Stored records:
◇ ◇ ◇ ◇

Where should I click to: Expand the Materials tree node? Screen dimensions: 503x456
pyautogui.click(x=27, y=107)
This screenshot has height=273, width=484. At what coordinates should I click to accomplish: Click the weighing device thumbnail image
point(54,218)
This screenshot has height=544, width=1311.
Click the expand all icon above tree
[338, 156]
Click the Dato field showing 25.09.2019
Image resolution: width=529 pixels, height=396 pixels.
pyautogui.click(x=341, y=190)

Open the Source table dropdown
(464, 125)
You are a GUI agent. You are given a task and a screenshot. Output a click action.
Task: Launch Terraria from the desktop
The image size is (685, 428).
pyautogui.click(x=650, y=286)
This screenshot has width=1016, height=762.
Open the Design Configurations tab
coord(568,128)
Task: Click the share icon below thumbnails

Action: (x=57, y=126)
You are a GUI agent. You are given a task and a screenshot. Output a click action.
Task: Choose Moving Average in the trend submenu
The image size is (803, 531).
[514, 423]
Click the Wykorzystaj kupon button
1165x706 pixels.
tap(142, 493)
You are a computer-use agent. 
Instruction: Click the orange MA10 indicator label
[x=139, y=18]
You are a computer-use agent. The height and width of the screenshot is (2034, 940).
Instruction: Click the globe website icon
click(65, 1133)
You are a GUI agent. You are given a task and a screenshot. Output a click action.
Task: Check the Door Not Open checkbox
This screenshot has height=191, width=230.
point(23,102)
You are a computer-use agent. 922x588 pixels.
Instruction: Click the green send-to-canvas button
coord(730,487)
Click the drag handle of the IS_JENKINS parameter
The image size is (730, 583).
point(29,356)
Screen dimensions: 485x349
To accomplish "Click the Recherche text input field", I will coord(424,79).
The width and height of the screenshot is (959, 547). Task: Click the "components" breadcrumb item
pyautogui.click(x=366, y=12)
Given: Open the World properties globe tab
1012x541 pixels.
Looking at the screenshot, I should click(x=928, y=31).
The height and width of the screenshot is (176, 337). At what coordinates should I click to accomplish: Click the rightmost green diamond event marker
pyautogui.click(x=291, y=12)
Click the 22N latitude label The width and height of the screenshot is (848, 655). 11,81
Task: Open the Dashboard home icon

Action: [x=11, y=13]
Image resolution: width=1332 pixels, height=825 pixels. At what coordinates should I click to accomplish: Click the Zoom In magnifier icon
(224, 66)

◇ ◇ ◇ ◇

Work to be completed: Exactly and only the lines from the line containing "The image size is (803, 531)." through the last line of the entries should be copied, both ends included.

Written answer:
The image size is (803, 531).
[514, 423]
Click the Wykorzystaj kupon button
1165x706 pixels.
tap(142, 493)
You are a computer-use agent. 
Instruction: Click the orange MA10 indicator label
[x=139, y=18]
You are a computer-use agent. The height and width of the screenshot is (2034, 940).
Instruction: Click the globe website icon
click(65, 1133)
You are a GUI agent. You are given a task and a screenshot. Output a click action.
Task: Check the Door Not Open checkbox
This screenshot has height=191, width=230.
point(23,102)
You are a computer-use agent. 922x588 pixels.
Instruction: Click the green send-to-canvas button
coord(730,487)
Click the drag handle of the IS_JENKINS parameter
The image size is (730, 583).
point(29,356)
Screen dimensions: 485x349
To accomplish "Click the Recherche text input field", I will coord(424,79).
The width and height of the screenshot is (959, 547). Task: Click the "components" breadcrumb item
pyautogui.click(x=366, y=12)
Given: Open the World properties globe tab
1012x541 pixels.
Looking at the screenshot, I should click(x=928, y=31).
The height and width of the screenshot is (176, 337). At what coordinates should I click to accomplish: Click the rightmost green diamond event marker
pyautogui.click(x=291, y=12)
Click the 22N latitude label The width and height of the screenshot is (848, 655). 11,81
Task: Open the Dashboard home icon

Action: [x=11, y=13]
Image resolution: width=1332 pixels, height=825 pixels. At what coordinates should I click to accomplish: Click the Zoom In magnifier icon
(224, 66)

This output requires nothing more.